▶ **Data for this exercise**
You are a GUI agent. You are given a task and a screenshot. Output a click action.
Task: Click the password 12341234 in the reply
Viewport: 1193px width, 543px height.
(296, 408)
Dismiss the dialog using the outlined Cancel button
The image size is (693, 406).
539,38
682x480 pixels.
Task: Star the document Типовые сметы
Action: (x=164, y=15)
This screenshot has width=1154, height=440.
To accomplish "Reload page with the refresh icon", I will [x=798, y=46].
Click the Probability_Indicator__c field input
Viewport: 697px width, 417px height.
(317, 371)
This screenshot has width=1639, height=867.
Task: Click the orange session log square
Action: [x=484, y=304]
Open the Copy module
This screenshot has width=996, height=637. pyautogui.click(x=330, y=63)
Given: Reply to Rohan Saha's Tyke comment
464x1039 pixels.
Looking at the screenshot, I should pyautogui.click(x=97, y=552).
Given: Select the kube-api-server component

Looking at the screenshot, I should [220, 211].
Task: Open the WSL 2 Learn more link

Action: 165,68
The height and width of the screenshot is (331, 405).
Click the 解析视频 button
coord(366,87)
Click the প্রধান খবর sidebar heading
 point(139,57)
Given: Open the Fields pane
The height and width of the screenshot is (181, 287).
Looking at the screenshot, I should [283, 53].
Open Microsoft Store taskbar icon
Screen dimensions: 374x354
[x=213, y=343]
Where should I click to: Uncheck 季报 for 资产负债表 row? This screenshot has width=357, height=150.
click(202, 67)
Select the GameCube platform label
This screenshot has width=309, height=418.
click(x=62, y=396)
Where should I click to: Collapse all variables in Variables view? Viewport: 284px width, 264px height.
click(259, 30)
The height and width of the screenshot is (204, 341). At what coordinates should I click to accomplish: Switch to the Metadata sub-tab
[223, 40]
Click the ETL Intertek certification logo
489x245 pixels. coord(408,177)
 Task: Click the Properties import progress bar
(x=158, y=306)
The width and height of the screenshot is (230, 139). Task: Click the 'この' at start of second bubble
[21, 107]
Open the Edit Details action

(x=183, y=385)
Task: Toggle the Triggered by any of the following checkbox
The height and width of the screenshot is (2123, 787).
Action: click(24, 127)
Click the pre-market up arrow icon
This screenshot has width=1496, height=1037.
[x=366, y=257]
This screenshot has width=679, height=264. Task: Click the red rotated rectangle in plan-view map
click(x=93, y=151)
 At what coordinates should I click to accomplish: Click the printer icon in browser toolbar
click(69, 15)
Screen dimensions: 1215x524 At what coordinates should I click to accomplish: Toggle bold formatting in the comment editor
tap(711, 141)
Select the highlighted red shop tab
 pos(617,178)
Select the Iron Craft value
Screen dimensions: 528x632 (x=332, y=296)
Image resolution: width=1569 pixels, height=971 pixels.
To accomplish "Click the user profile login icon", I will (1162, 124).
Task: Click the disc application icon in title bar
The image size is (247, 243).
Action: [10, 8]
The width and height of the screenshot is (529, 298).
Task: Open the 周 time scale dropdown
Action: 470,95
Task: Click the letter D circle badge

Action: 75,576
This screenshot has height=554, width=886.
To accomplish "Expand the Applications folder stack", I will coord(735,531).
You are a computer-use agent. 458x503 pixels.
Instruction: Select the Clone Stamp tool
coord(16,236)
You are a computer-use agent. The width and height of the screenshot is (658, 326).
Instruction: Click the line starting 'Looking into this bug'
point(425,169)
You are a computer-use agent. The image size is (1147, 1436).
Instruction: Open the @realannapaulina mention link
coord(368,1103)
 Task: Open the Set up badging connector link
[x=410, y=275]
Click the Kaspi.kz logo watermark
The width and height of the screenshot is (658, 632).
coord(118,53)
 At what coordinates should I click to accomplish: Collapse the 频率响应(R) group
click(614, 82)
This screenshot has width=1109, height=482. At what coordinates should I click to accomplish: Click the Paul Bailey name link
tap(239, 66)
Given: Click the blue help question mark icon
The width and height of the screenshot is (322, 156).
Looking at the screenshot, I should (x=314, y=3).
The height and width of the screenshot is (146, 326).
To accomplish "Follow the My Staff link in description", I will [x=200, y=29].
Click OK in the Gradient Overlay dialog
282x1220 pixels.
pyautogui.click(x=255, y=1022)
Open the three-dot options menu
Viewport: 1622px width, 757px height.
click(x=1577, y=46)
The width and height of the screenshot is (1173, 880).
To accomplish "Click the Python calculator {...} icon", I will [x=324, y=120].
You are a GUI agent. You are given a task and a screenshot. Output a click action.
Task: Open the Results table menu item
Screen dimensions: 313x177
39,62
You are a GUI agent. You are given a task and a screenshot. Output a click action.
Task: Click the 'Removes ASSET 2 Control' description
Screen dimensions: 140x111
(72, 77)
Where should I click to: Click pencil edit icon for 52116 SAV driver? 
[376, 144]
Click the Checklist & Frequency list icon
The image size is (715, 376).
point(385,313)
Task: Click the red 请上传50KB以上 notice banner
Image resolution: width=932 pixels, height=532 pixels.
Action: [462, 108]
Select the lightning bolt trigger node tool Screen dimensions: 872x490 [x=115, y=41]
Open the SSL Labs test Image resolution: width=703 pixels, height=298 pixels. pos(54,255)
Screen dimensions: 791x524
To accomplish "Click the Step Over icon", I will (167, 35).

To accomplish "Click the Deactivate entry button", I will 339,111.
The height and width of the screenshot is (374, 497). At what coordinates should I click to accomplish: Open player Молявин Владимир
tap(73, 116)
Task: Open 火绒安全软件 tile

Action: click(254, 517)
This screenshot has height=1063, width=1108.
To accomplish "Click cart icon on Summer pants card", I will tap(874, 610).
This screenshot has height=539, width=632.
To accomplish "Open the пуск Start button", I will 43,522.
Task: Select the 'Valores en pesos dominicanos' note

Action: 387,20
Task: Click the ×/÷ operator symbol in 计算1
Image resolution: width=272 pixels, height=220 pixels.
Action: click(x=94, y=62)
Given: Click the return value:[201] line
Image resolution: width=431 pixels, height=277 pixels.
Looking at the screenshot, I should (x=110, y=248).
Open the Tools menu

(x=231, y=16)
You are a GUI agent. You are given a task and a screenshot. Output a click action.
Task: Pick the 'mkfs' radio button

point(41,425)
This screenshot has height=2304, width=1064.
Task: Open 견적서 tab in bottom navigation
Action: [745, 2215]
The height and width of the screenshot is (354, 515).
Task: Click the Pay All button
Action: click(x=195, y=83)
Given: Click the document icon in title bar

▶ **Required work**
Search the data above for the word "computer" and show every line that has it.

▶ **Exercise output**
You are a computer-use agent. 458x503 pixels.
You are a computer-use agent. The width and height of the screenshot is (658, 326).
You are a computer-use agent. The image size is (1147, 1436).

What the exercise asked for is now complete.